In our closet scenario, the reason it can take so long to figure out what to wear lies in the fact there is an expectation that with all the choices at your fingertips, you must to be able to find the perfect outfit. You keep looking until you satiate that expectation (or give up by settling on something that "will do for now because I got to get to work"). You get locked into the process of looking, picking, rejecting in an attempt to satisfy the expectation of perfection rather than being locked into a decision making process.

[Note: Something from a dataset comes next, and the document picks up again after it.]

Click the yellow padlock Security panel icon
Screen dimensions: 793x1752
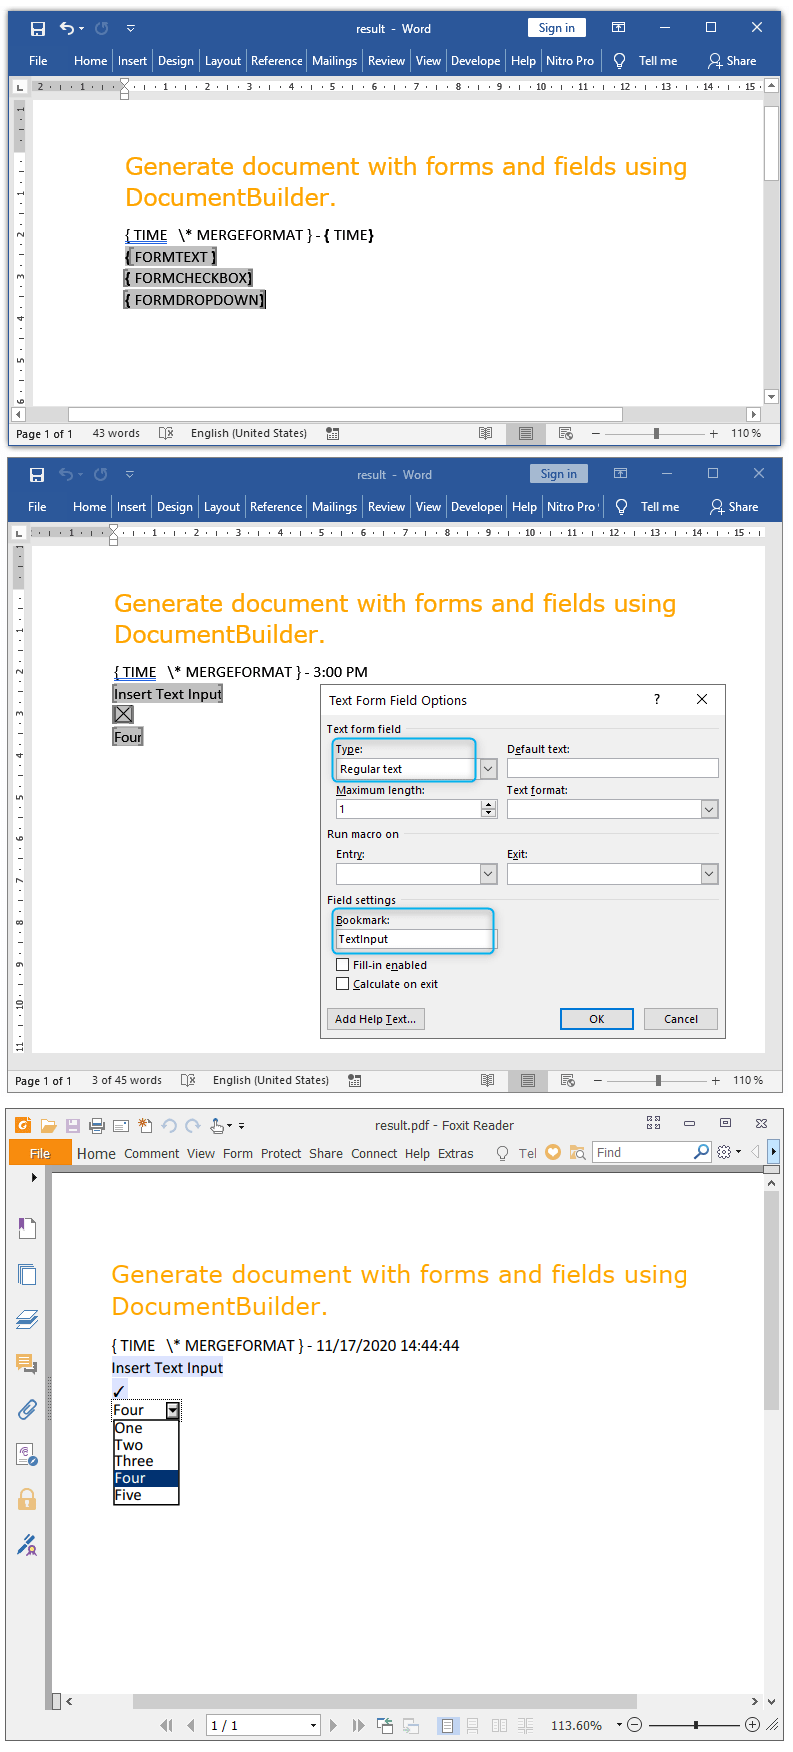tap(27, 1499)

That's how choice is sneaky. You'd say, "I am trying to decide what to wear. Isn't that a decision making process?" I'd argue no. You are in a process of satisfying expectation, and the need to meet expectation is much stronger than the satisfaction of decision for most people. It's the difference between heroine and wine. One hit of heroine, you are hooked. It can take a lifetime of wine drinking to develop a real taste for it (I am neither a heroine nor a wine buff...I watch a lot of movies and, additionally, have yet to find any wine better than the stuff you get for free at Olive Garden).

How many times in business do all the options stifle forward movement because no one can pick which is the best? Both because there is too much to process and because there is the lure of discovering the perfect solution, if we look hard enough, amongst the infinite amount of choices out there. I would rather make a decision and deal with the consequences. Data overload and expectations are pure frustration.

Choices and Selling

Ultimately, I believe indecision only leads to the continuation of the status quo. Choices lead to indecision. If you want to change the status quo and get a new customer, sign a new contract, or lead your company in new business, then you need to eliminate choice and create an environment that encourages decision making. 

How? It all goes back to this:  Effort + Curiosity + Ability to Make Connections = Kick Ass Sales. If you are curious enough to really figure out what your customer needs, what their problems are, how they operate, what their mission is, and how you can help them, you will be able to make the connection for them to a meaningful solution in your sales bag. You don't have a portfolio of products so you can lay them all out on the table. You have a portfolio of products so, no matter what problem gets uncovered, you have a full set of solutions with which to connect.

I'm not sure if this is more about Curiosity or more about Making Connections. Those two parts of the Kick Ass Sales Philosophy go hand-in-hand:  Without the information your curiosity uncovers, you can't connect your customer's problem to your best solution. Without making a connection to your best solution, the information about your customer's problem your curiosity turns up is worthless.

You are the expert. Show your customer only what you think is best for them. Keep it simple. If they don't go for it, you probably weren't curious enough to uncover what they truly needed or weren't able to connect your solution to their problem in a way they understood. At the very least, you don't have to worry the plethora of choices you offered was the reason they didn't make a decision.

Kick Ass Call to Action

On your next sales call, when it is time to "show your stuff," refuse to show your prospect anything until they have given you enough information for you to be able to show them the one thing you know is best for them.